Dua bulan sebelumnya, dia juga mengirimkan email penawaran ke saya untuk jual beli tanah. Lokasinya di sekitar Jalan By Pass Ngurah Rai, Denpasar. Tanah seluas 5,5 are tersebut dia tawarkan dengan harga Rp 2 miliar per are.

Saya senang mendapatkan kiriman email-email penawaran tersebut. Selain senang karena dianggap punya uang sebanyak itu, juga karena senang jadi bisa tahu perkembangan harga tanah di Bali dari hari ke hari.

Selebihnya, saya mengelus dada. Betapa tanah di Bali kian melambung tinggi dan tak terbeli.

300 persen

Sebuah plang iklan penjualan tanah di Bali. Tanah-tanah di Bali beralih fungsi dari pertanian menjadi Hotel dan Kafe. Foto oleh Anton Muhajir/Rappler

Berdasarkan pengalaman saya pribadi, harga tanah di Bali memang kian melambung tinggi. Sepuluh tahun lalu, tanah di tempat saya tinggal sekarang hanya Rp 50 juta per are. Sekarang, harga tanah di pinggiran kota Denpasar itu sudah naik jadi Rp 450 juta per are.

Di kota lain, di sekitar Denpasar juga tak jauh beda. Ketut Gempawan, teman saya lainnya, bercerita bahwa harga tanah di Gianyar, tempat tinggalnya saat ini sudah sampai Rp 300 juta per are. Padahal, dua tahun lalu dia beli hanya Rp 250 juta sudah termasuk rumahnya.

Itu baru di tempat pemukiman, belum di pusat kota atau pusat pariwisata. Di sana harganya bisa sampai Rp 2 miliar per are seperti ditawarkan teman saya Sanat Kumara.

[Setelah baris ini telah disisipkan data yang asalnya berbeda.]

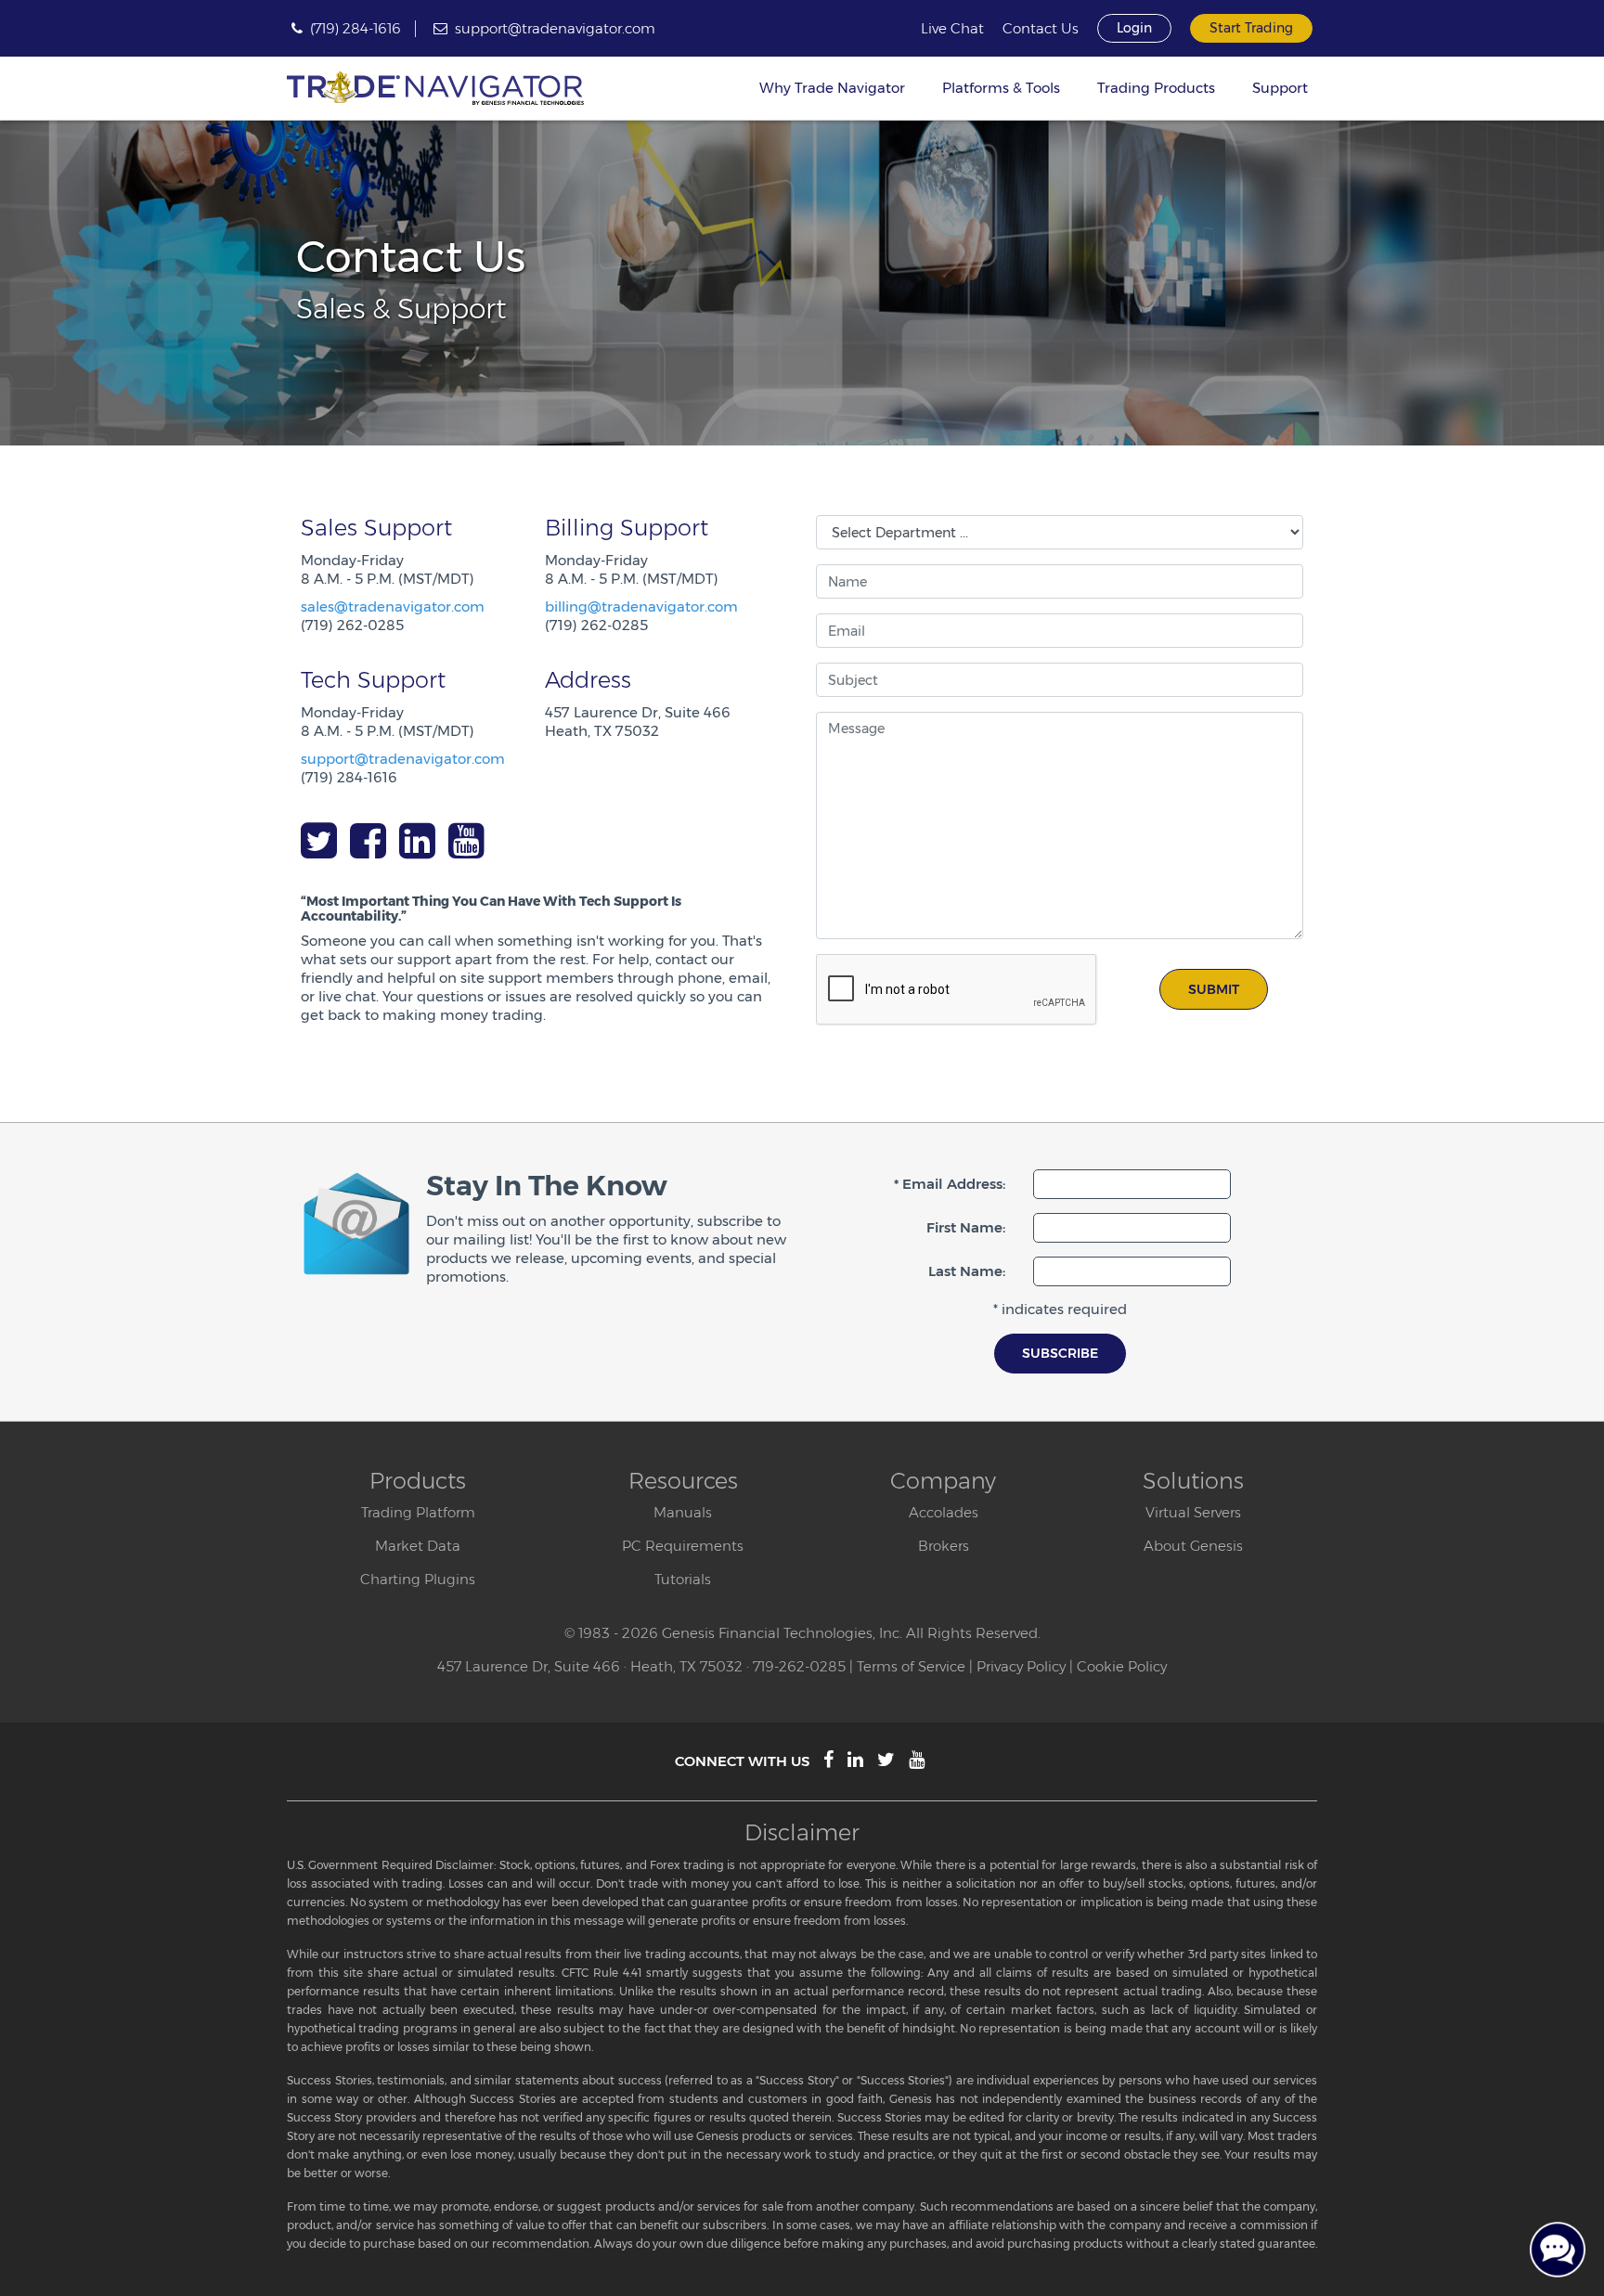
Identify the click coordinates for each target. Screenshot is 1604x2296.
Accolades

Begitulah kenaikan semena-mena harga tanah di Pulau Dewata. Kian mahal dan saya yakin makin susah dibeli.

Sebagai gambaran, harga tanah di Denpasar rata-rata Rp 450 juta per are. Untuk membangun rumah sederhana mungkin habis Rp 250 juta. Artinya, satu rumah di tanah satu are sekitar Rp 700 juta. Itu harga minimal. 

Saat ini, upah minimum regional tertinggi di Bali ada di Kabupaten Badung dengan nilai Rp 1,9 juta. Upah minimum di Bali rata-rata Rp 1,6 juta. Baiklah. Anggap saja pendapatan maksimal di Bali sampai Rp 5 juta per bulan, maka perlu waktu 140 bulan atau sekitar 11 tahun untuk bisa membangun rumah di lahan 1 are.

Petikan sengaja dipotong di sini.